Let P be the point (other than the origin) of intersection of the curves `y^(2)=4ax and ay^(2) = 4x^(3)` such that the normals to the two curves meet x-axis at `G_(1) and G_(2)` respectively. Then, `G_(1)G_(2)=`

To solve the problem, we need to find the distance \( G_1 G_2 \) between the points where the normals to the curves \( y^2 = 4ax \) and \( ay^2 = 4x^3 \) intersect the x-axis. ### Step-by-Step Solution: 1. **Find the Point of Intersection of the Curves:** The curves given are: \[ y^2 = 4ax \quad \text{(1)} \] \[ ay^2 = 4x^3 \quad \text{(2)} \] From (1), we can express \( y^2 \) as \( 4ax \). Substitute this into (2): \[ a(4ax) = 4x^3 \] Simplifying this gives: \[ 4a^2x = 4x^3 \] Dividing both sides by 4: \[ a^2x = x^3 \] Rearranging gives: \[ x^3 - a^2x = 0 \] Factoring out \( x \): \[ x(x^2 - a^2) = 0 \] This gives us \( x = 0 \) or \( x = \pm a \).
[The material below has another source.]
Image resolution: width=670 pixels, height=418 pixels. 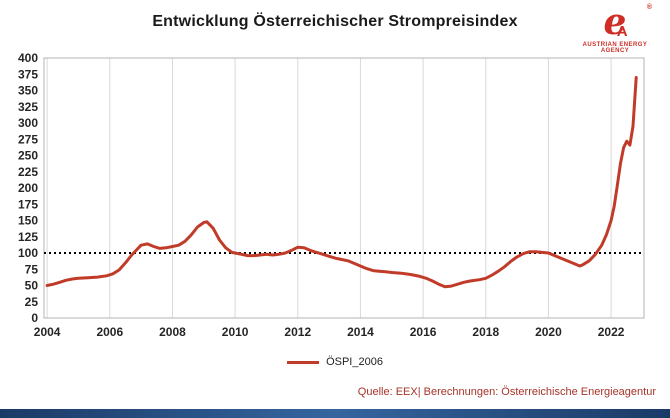 What do you see at coordinates (28, 221) in the screenshot?
I see `svg-text: 150` at bounding box center [28, 221].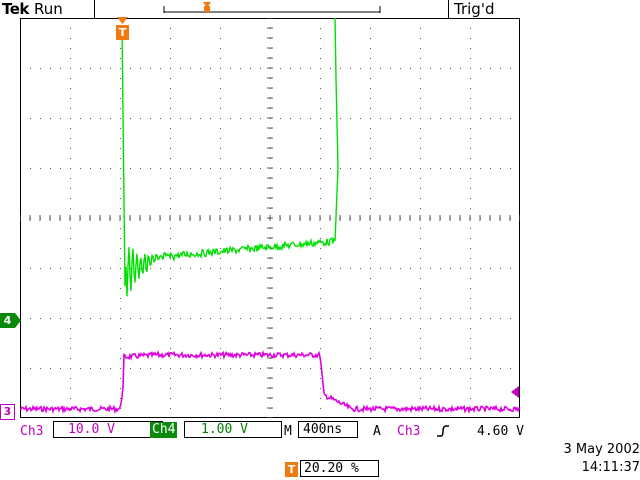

Since we are looking for the point other than the origin, we take \( x = a \). 2. **Find the Corresponding y-values:** Substitute \( x = a \) back into equation (1): \[ y^2 = 4a(a) = 4a^2 \] Thus, \( y = \pm 2a \). Therefore, the points of intersection are \( P(a, 2a) \) and \( P(a, -2a) \). 3. **Find the Slopes of the Normals:** - For the curve \( y^2 = 4ax \): \[ \frac{dy}{dx} = \frac{2a}{y} \] At \( P(a, 2a) \): \[ \frac{dy}{dx} = \frac{2a}{2a} = 1 \] The slope of the normal is: \[ m_1 = -1 \] - For the curve \( ay^2 = 4x^3 \): \[ \frac{dy}{dx} = \frac{12x^2}{2ay} = \frac{6x^2}{ay} \] At \( P(a, 2a) \): \[ \frac{dy}{dx} = \frac{6a^2}{2a^2} = 3 \] The slope of the normal is: \[ m_2 = -\frac{1}{3} \] 4. **Find the Equations of the Normals:** - For the first curve at \( P(a, 2a) \): \[ y - 2a = -1(x - a) \implies y = -x + 3a \] - For the second curve at \( P(a, 2a) \): \[ y - 2a = -\frac{1}{3}(x - a) \implies 3(y - 2a) = -1(x - a) \] Simplifying gives: \[ 3y - 6a = -x + a \implies x + 3y = 7a \] 5. **Find the Points \( G_1 \) and \( G_2 \) where Normals Meet the x-axis:** - For \( G_1 \) (where \( y = 0 \)): \[ 0 = -x + 3a \implies x = 3a \implies G_1(3a, 0) \] - For \( G_2 \) (where \( y = 0 \)): \[ 0 + 3y = 7a \implies x = 7a \implies G_2(7a, 0) \] 6. **Calculate the Distance \( G_1 G_2 \):** The distance \( G_1 G_2 \) is: \[ G_1 G_2 = |7a - 3a| = 4a \] ### Final Answer: \[ G_1 G_2 = 4a \]